* **Requirement**: What is needed is a verbatim copy of all the records.

───── Data for review

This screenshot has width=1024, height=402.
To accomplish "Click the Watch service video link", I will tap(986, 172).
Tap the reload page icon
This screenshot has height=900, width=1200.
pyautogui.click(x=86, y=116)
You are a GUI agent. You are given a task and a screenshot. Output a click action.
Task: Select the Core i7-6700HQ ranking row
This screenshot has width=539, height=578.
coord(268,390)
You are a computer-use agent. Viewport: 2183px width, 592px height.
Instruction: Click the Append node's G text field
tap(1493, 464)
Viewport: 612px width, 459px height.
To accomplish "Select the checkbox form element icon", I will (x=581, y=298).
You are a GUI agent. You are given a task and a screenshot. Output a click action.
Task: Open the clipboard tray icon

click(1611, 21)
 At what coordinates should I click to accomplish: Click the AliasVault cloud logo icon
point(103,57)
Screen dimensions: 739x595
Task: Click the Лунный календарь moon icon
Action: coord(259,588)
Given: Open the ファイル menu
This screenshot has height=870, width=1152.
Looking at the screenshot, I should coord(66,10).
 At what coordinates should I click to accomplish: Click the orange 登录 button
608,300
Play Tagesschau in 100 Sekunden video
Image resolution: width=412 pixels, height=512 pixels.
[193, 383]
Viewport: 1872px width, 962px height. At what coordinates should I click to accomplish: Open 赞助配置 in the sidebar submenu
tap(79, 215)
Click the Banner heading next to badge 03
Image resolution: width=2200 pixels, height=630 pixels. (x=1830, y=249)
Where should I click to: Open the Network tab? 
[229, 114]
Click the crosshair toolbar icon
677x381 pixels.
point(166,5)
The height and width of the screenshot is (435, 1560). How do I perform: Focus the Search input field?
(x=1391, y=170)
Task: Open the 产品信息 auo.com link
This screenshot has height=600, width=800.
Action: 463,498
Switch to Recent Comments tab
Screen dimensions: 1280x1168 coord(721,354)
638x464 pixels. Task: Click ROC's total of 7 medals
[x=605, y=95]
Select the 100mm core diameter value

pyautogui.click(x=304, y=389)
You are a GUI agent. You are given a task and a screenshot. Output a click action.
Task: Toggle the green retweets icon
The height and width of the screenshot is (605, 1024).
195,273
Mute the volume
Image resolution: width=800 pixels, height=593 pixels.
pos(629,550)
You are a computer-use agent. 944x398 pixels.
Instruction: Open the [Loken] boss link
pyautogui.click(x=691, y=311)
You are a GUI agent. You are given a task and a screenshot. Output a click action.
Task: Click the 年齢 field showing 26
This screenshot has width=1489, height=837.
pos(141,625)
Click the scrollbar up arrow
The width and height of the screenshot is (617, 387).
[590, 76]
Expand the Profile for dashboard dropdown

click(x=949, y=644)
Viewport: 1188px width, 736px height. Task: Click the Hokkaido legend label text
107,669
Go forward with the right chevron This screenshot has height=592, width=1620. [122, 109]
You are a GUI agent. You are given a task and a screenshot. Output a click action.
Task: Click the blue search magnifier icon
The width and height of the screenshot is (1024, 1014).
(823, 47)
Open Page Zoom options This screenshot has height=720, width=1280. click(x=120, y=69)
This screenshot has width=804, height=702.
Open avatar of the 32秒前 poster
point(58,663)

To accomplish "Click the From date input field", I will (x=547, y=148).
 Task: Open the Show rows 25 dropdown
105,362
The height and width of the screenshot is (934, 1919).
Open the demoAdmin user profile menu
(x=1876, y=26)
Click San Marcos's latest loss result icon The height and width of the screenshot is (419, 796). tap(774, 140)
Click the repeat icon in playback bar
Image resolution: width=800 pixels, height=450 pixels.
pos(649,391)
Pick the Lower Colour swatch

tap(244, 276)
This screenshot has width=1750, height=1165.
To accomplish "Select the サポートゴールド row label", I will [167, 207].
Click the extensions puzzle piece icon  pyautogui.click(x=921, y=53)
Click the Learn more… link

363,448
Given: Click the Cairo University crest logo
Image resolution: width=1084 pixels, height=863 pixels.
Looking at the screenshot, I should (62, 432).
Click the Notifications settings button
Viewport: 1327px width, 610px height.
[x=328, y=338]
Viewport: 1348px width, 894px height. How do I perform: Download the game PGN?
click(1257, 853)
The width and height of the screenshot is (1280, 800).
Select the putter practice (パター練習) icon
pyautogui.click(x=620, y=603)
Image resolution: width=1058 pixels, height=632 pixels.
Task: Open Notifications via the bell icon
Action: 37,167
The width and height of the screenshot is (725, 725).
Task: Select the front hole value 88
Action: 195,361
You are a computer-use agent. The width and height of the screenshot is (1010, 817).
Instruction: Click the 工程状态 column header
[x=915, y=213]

──────────

* **Output below**:
This screenshot has width=1024, height=402.
To accomplish "Click the Watch service video link", I will tap(986, 172).
Tap the reload page icon
This screenshot has height=900, width=1200.
pyautogui.click(x=86, y=116)
You are a GUI agent. You are given a task and a screenshot. Output a click action.
Task: Select the Core i7-6700HQ ranking row
This screenshot has width=539, height=578.
coord(268,390)
You are a computer-use agent. Viewport: 2183px width, 592px height.
Instruction: Click the Append node's G text field
tap(1493, 464)
Viewport: 612px width, 459px height.
To accomplish "Select the checkbox form element icon", I will (x=581, y=298).
You are a GUI agent. You are given a task and a screenshot. Output a click action.
Task: Open the clipboard tray icon

click(1611, 21)
 At what coordinates should I click to accomplish: Click the AliasVault cloud logo icon
point(103,57)
Screen dimensions: 739x595
Task: Click the Лунный календарь moon icon
Action: coord(259,588)
Given: Open the ファイル menu
This screenshot has height=870, width=1152.
Looking at the screenshot, I should coord(66,10).
 At what coordinates should I click to accomplish: Click the orange 登录 button
608,300
Play Tagesschau in 100 Sekunden video
Image resolution: width=412 pixels, height=512 pixels.
[193, 383]
Viewport: 1872px width, 962px height. At what coordinates should I click to accomplish: Open 赞助配置 in the sidebar submenu
tap(79, 215)
Click the Banner heading next to badge 03
Image resolution: width=2200 pixels, height=630 pixels. (x=1830, y=249)
Where should I click to: Open the Network tab? 
[229, 114]
Click the crosshair toolbar icon
677x381 pixels.
point(166,5)
The height and width of the screenshot is (435, 1560). How do I perform: Focus the Search input field?
(x=1391, y=170)
Task: Open the 产品信息 auo.com link
This screenshot has height=600, width=800.
Action: 463,498
Switch to Recent Comments tab
Screen dimensions: 1280x1168 coord(721,354)
638x464 pixels. Task: Click ROC's total of 7 medals
[x=605, y=95]
Select the 100mm core diameter value

pyautogui.click(x=304, y=389)
You are a GUI agent. You are given a task and a screenshot. Output a click action.
Task: Toggle the green retweets icon
The height and width of the screenshot is (605, 1024).
195,273
Mute the volume
Image resolution: width=800 pixels, height=593 pixels.
pos(629,550)
You are a computer-use agent. 944x398 pixels.
Instruction: Open the [Loken] boss link
pyautogui.click(x=691, y=311)
You are a GUI agent. You are given a task and a screenshot. Output a click action.
Task: Click the 年齢 field showing 26
This screenshot has width=1489, height=837.
pos(141,625)
Click the scrollbar up arrow
The width and height of the screenshot is (617, 387).
[590, 76]
Expand the Profile for dashboard dropdown

click(x=949, y=644)
Viewport: 1188px width, 736px height. Task: Click the Hokkaido legend label text
107,669
Go forward with the right chevron This screenshot has height=592, width=1620. [122, 109]
You are a GUI agent. You are given a task and a screenshot. Output a click action.
Task: Click the blue search magnifier icon
The width and height of the screenshot is (1024, 1014).
(823, 47)
Open Page Zoom options This screenshot has height=720, width=1280. click(x=120, y=69)
This screenshot has width=804, height=702.
Open avatar of the 32秒前 poster
point(58,663)

To accomplish "Click the From date input field", I will (x=547, y=148).
 Task: Open the Show rows 25 dropdown
105,362
The height and width of the screenshot is (934, 1919).
Open the demoAdmin user profile menu
(x=1876, y=26)
Click San Marcos's latest loss result icon The height and width of the screenshot is (419, 796). tap(774, 140)
Click the repeat icon in playback bar
Image resolution: width=800 pixels, height=450 pixels.
pos(649,391)
Pick the Lower Colour swatch

tap(244, 276)
This screenshot has width=1750, height=1165.
To accomplish "Select the サポートゴールド row label", I will [167, 207].
Click the extensions puzzle piece icon  pyautogui.click(x=921, y=53)
Click the Learn more… link

363,448
Given: Click the Cairo University crest logo
Image resolution: width=1084 pixels, height=863 pixels.
Looking at the screenshot, I should (62, 432).
Click the Notifications settings button
Viewport: 1327px width, 610px height.
[x=328, y=338]
Viewport: 1348px width, 894px height. How do I perform: Download the game PGN?
click(1257, 853)
The width and height of the screenshot is (1280, 800).
Select the putter practice (パター練習) icon
pyautogui.click(x=620, y=603)
Image resolution: width=1058 pixels, height=632 pixels.
Task: Open Notifications via the bell icon
Action: 37,167
The width and height of the screenshot is (725, 725).
Task: Select the front hole value 88
Action: 195,361
You are a computer-use agent. The width and height of the screenshot is (1010, 817).
Instruction: Click the 工程状态 column header
[x=915, y=213]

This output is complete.